Yesterday we reported on the latest from Pope Francis, who told a crowd this week that even atheists could go to heaven. At least, that’s what everybody thinks he said. I mean, read what he said.
You knew it was too good to be true. While The Gipper His Holiness does appear to have made it through the night without being assassinated, he has certainly not escaped without a tongue-lashing from the apparatchiks he reports to. And today, the Vatican trotted out a spin doctor – actually, I guess he’d be a spin priest, instead of a doctor, huh? – to explain that the pope didn’t say what he said.
The Rev. Thomas Rosica, a Vatican spokesman, said that people who [are] aware of the Catholic church “cannot be saved” if they “refuse to enter her or remain in her.”
Ummm. No, that’s what he said. Moving on.
At the same time, Rosica writes, “every man or woman, whatever their situation, can be saved. Even non-Christians can respond to this saving action of the Spirit. No person is excluded from salvation simply because of so-called original sin.”
Rosica also said that Francis had “no intention of provoking a theological debate on the nature of salvation,” during his homily on Wednesday.
Although the pope’s comments about salvation surprised some, bishops and experts in Catholicism say Francis was expressing a core tenant [sic] of the faith.
“Francis was clear that whatever graces are offered to atheists (such that they may be saved) are from Christ,” the Rev.
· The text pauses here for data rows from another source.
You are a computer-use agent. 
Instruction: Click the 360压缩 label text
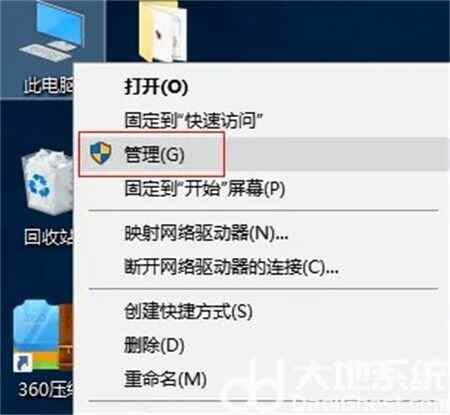click(x=46, y=389)
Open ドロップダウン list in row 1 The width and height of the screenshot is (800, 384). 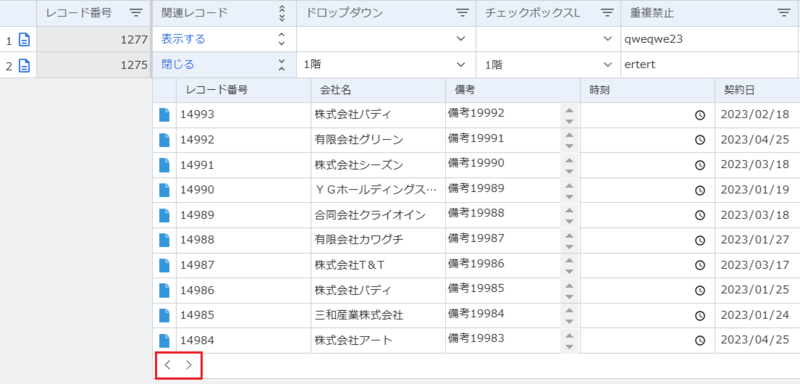pyautogui.click(x=461, y=39)
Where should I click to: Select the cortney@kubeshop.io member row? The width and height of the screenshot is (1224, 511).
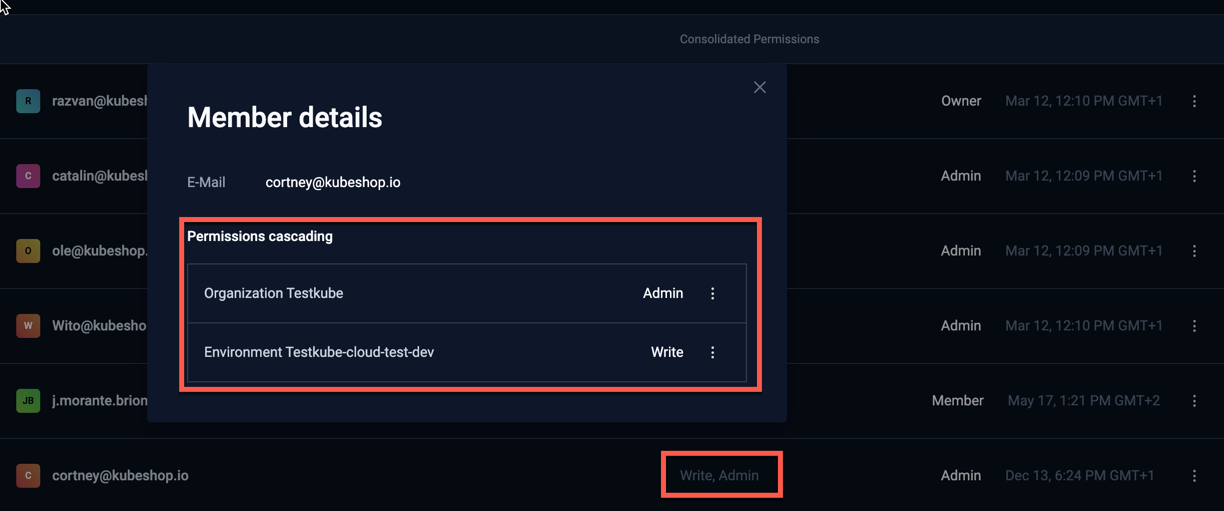coord(120,476)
John Zuhlsdorf, a conservative Catholic priest, wrote on his blog.
“He was clear that salvation is only through Christ’s Sacrifice. In other words, he is not suggesting – and I think some are taking it this way – that you can be saved, get to heaven, without Christ.”
Chad Pecknold, an assistant professor of theology at the Catholic University of America, agreed with Zuhlsdorf, pointing out that the pope’s comments came on the Feast of Saint Rita, the Catholic patron saint of impossible things.
So, to sum up, when Francis said that atheists can be redeemed if they do good works, what he meant was that they can’t redeemed by good works unless they stop being atheists? Is that about right?
No word on whether all dogs go to heaven yet, however.
You’re probably confused. I know I am. But that’s okay. The good news here is that we’re entering a new golden age of spin. (Not that the last couple of decades haven’t been pretty fucking remarkable on that front.) Francis is the new Reagan, and with any luck we’re going to get a new sitcom episode every time he opens his mouth.
Enjoy. And now, I’m off to re-read “The Grand Inquisitor.”